I have mandatory BIOS password on my work computer. Some Catbert character thought of it as good security feature. Now, whenever I need to reboot my computer, I need to sit next to it.

I used to grab cap of coffee while it was rebooting and all I needed to do was to log into Windows once that is done. Now I need to sit next to it through whole shutdown process waiting for BIOS password and only then I can get a coffee. If there is some update in progress, that waiting period usually puts me in "I will kill this guy" state. I really hate waiting...

During that useless time my mind often wonders to my first Pentium-class computer. There you could set "stealth" BIOS password (I forgot official name of that feature). If such password was set, system would boot up without asking for anything. Everything seemed normal until you tried to use keyboard or mouse - they were locked. Only once you entered your password BIOS would release control of PS/2 ports and Windows would take over. Since Windows worked normally even without password, you could rely on this feature even across reboots.

I have pretty good idea why that feature is gone - USB. BIOS can intercept and handle PS/2 keyboards quite easily even once Windows are up and running. Since Windows talk with keyboard over BIOS, it can choose whether to pass characters or not. With USB things get complicated.

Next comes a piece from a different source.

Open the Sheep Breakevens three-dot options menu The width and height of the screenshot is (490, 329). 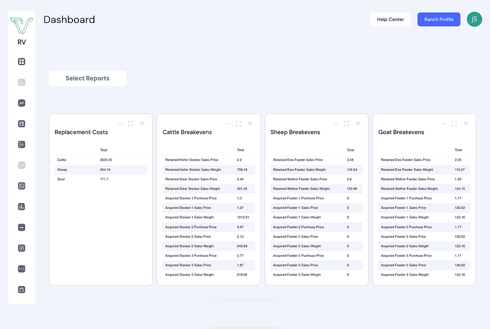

Once Windows take over USB control (and that is fairly early in boot process) there is no simple way BIOS can restrict it. Only approach that would work in that case would be some hardware virtualization. BIOS would have control over physical USB and Windows would get virtualized version controlled by BIOS.

I am quite sure that someone would do it if there weren't three big problems - compatibility, performance and cost. Compatibility would be easiest to solve. Performance (latency) could be lowered by employing ASICs. However cost to do that would be high. And all that because of feature that is not that necessary to begin with.